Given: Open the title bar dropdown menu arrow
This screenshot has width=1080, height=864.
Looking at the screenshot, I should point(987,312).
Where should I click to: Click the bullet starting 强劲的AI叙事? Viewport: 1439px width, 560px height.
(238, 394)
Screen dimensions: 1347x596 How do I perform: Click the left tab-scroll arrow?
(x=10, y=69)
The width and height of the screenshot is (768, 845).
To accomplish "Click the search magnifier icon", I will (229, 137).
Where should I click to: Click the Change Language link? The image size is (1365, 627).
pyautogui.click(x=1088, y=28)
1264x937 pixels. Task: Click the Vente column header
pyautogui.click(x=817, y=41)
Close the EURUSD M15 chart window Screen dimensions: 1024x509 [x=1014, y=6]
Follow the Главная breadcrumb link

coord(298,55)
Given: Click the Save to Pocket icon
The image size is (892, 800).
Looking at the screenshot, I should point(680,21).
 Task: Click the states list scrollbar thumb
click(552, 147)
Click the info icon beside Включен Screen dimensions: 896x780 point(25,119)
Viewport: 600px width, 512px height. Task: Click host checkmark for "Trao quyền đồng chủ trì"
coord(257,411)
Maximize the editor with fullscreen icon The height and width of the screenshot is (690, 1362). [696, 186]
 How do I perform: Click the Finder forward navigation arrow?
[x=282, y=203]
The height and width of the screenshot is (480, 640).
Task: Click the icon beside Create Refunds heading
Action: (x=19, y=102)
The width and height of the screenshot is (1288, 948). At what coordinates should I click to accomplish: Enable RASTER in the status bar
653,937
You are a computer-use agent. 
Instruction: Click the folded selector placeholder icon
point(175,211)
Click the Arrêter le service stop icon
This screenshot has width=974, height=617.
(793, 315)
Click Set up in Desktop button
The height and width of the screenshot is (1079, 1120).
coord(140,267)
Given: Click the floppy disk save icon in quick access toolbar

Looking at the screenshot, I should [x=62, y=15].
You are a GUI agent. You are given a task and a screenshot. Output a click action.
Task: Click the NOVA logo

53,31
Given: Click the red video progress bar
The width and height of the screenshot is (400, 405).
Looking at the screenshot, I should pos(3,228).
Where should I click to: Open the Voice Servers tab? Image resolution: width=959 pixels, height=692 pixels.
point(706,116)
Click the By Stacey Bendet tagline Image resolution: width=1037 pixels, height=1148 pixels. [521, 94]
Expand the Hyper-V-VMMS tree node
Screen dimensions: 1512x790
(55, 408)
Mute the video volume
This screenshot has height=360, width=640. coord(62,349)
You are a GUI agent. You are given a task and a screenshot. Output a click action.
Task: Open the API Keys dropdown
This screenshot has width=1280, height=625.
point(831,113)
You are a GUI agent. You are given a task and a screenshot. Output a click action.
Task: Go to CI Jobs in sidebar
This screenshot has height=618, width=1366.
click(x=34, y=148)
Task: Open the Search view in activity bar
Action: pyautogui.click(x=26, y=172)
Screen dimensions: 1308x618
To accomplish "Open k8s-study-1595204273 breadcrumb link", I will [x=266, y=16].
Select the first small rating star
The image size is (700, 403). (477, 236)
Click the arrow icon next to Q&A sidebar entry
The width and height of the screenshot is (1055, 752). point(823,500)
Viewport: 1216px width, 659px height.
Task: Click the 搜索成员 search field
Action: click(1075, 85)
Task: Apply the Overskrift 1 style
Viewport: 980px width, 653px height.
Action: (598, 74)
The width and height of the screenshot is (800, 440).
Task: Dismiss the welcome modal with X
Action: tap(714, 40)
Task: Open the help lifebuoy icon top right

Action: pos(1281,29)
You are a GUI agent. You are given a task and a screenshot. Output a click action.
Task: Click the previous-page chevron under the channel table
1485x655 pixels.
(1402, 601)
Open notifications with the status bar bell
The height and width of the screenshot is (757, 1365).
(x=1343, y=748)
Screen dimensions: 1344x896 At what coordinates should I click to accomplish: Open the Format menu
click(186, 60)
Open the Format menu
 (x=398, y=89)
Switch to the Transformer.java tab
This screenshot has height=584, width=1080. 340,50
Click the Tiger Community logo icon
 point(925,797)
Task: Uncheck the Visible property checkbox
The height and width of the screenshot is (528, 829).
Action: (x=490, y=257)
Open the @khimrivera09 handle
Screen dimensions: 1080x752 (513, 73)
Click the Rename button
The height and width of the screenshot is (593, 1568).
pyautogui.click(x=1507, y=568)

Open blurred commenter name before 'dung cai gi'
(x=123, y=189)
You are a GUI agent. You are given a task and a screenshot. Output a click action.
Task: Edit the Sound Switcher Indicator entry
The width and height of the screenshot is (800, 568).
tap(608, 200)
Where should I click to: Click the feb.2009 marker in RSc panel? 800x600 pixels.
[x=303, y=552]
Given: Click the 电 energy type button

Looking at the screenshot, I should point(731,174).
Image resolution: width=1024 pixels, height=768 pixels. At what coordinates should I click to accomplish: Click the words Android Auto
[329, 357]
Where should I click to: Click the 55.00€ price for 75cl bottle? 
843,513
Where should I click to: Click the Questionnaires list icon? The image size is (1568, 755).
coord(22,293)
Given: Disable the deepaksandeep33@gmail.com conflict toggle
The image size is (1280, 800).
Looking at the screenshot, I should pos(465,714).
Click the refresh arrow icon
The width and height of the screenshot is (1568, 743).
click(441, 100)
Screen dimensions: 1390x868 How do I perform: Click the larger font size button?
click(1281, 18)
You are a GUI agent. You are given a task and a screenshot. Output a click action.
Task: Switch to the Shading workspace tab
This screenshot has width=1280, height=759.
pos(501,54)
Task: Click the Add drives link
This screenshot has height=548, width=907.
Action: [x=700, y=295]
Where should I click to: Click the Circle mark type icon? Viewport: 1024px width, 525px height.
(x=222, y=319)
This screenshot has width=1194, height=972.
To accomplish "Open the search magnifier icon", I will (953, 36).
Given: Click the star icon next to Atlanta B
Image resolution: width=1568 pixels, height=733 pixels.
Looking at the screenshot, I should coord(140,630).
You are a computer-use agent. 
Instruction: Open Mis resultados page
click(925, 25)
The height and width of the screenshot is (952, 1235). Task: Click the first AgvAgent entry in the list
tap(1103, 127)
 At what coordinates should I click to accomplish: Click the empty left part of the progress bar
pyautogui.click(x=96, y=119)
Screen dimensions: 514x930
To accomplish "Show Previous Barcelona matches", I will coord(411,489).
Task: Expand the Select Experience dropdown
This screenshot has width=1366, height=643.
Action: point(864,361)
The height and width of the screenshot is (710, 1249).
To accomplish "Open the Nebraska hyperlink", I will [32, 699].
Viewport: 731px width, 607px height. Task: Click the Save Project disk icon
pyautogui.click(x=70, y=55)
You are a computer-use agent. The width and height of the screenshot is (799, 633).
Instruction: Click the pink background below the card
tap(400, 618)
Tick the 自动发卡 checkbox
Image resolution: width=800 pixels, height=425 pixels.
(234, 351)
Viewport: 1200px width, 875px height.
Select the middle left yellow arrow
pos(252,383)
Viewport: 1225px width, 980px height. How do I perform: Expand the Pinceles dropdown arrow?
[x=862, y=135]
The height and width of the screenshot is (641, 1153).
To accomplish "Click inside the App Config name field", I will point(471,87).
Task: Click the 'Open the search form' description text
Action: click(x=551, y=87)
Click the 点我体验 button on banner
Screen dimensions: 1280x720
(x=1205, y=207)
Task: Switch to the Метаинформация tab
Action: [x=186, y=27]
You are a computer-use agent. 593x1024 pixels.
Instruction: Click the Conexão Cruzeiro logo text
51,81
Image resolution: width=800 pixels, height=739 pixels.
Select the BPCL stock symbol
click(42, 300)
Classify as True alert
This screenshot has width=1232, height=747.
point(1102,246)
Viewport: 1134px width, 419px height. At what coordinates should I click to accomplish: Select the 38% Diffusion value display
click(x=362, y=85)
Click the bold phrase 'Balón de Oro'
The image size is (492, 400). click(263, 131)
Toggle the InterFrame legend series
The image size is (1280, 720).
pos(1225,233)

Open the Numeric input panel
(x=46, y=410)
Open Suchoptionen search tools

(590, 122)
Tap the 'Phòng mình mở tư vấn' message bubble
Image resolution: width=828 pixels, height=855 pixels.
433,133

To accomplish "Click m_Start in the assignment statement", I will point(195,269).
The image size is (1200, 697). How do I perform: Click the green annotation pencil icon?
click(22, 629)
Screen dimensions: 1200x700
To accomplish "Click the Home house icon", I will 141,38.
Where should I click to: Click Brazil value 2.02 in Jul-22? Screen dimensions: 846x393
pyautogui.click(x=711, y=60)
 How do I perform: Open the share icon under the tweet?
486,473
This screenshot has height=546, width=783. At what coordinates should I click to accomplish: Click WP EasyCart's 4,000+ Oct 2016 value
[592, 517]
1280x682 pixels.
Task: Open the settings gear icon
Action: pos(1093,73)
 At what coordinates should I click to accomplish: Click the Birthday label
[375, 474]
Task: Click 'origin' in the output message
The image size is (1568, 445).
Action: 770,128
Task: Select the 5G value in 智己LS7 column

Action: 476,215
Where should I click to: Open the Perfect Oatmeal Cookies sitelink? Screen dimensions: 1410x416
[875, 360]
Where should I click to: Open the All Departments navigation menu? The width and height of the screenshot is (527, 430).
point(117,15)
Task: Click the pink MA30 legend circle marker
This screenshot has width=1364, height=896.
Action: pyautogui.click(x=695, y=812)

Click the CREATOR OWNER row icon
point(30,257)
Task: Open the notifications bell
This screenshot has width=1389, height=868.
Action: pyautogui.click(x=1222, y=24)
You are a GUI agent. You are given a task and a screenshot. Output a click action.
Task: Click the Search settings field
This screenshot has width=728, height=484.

○ ○ ○ ○ ○ ○ ○

> What to work on:
From the data above, copy each line that has the string "notifications".

> Solution:
Open notifications with the status bar bell
Task: Open the notifications bell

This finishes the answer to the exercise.